Anwar told a news conference the two sides held talks earlier on a “unity government” that would focus on good governance and strengthening the economy but the National Front wanted more time to consider. He noted that his bloc was not just the biggest but also won the popular vote with over a million more than its closest rival.
“I am still very optimistic that we would be able to form a government that is more transparent, more democratic to safeguard the interest” of the people, Anwar said.
But any possible deal may be hindered by a split in the National Front.

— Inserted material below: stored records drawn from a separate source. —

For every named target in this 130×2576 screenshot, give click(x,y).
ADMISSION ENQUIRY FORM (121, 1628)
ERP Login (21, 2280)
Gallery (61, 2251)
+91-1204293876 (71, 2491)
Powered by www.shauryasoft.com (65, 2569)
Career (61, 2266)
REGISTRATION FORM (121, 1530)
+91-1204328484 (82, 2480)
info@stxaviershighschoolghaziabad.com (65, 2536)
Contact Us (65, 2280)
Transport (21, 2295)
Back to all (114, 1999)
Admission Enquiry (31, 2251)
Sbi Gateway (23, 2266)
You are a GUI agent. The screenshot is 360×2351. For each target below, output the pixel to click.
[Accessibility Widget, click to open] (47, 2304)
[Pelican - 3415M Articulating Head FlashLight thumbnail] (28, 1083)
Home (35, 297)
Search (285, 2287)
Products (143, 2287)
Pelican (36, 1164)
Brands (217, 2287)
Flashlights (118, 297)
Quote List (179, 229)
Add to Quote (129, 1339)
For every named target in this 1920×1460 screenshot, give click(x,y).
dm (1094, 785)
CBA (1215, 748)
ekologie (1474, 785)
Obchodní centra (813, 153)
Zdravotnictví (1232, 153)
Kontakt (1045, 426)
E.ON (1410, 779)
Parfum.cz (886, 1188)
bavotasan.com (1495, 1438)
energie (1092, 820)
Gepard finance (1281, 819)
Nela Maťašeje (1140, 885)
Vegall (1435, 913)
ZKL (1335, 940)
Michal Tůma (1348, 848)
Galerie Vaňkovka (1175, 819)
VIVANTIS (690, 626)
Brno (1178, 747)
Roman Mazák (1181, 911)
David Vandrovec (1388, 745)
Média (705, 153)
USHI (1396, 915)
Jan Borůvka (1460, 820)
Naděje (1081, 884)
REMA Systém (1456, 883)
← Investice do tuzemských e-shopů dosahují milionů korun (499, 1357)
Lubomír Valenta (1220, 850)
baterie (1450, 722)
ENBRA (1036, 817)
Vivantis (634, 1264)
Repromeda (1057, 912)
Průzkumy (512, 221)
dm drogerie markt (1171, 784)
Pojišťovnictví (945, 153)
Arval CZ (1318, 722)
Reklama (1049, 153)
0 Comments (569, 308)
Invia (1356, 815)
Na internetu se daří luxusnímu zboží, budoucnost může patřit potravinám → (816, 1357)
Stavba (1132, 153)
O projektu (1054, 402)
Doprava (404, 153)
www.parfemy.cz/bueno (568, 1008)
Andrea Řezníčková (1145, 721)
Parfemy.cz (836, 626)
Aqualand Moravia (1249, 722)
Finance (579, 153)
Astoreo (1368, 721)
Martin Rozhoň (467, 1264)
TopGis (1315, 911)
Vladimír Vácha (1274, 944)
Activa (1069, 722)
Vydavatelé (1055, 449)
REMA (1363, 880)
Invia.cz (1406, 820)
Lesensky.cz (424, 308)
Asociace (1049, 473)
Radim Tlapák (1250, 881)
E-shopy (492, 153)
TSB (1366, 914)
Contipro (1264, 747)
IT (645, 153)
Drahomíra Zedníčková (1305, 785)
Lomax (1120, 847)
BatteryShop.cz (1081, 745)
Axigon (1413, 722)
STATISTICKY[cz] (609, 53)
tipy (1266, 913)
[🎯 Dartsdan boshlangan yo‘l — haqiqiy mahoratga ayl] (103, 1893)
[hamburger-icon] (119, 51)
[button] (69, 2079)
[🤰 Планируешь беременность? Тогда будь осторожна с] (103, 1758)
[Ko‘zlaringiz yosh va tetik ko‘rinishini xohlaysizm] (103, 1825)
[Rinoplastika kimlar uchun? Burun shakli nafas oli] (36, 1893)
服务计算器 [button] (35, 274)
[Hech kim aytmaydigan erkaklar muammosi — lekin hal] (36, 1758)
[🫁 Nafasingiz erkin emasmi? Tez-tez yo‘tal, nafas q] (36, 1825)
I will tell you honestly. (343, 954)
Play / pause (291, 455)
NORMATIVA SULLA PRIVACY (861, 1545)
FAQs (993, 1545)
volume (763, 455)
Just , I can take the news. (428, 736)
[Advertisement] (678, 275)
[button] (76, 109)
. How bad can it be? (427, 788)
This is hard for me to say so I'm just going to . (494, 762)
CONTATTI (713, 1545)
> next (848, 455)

Muhyiddin’s camp claimed that 18 National Front lawmakers are on its side. After the king extended the deadline for political parties, the National Alliance said in a statement it had already handed to the palace written oaths from more than 112 lawmakers to support Muhyiddin as the next prime minister, giving it the majority.
UMNO President Ahmad Zahid Hamidi, however, said any statement by individual lawmakers supporting any bloc was invalid because a decision must be made collectively by the coalition’s highest decision-making body. Anyone going against it can be sacked, he warned.
Zahid, who faces dozens of graft charges, is facing a revolt within his party amid growing calls for him to resign and take responsibility for the election losses. Some lawmakers who won have openly voiced their support for Muhyiddin’s bloc but others warned reviving such a partnership may lead to a repeat of the infighting that led to political turmoil.
Hishammuddin Hussein, an UMNO vice president, issued a statement on Facebook to reiterate his refusal to support Anwar’s bloc. “I am willing to be fired by the party but will never change this firm stance,” he said.
Any deal will have to be approved by Sultan Abdullah. The king’s role is largely ceremonial in Malaysia, but he appoints the person he believes has majority support in Parliament as prime minister.
The current scenario is a replay of what happened in 2020, when Muhyiddin abandoned Anwar’s ruling alliance, causing its collapse, and joined hands with UMNO to form a new government. Sultan Abdullah at the time requested written oaths from all 222 lawmakers and later interviewed them separately before picking Muhyiddin as prime minister. But his government was beset by internal rivalries and Muhyiddin resigned after 17 months.
Saturday’s election outcome stunned many Malaysians who had hoped for stability and unity after political turmoil that has seen three prime ministers since 2018 polls.
Muhyiddin’s alliance entered Saturday’s polls as an underdog but enjoyed an unexpected surge of support. Its hard-line ally is the Pan-Malaysian Islamic Party, the biggest winner with a haul of 49 seats — more than double what it won in 2018. Known as PAS, it touts Sharia, rules three states and is now the single largest party. Its rise has stoked fears of greater Islamization in the country.
Many rural Malays, who form two-thirds of Malaysia’s 33 million people — which includes large minorities of ethnic Chinese and Indians — fear they may lose their rights with greater pluralism under Anwar’s multiethnic alliance. This, together with corruption in UMNO, has benefited Muhyiddin’s bloc.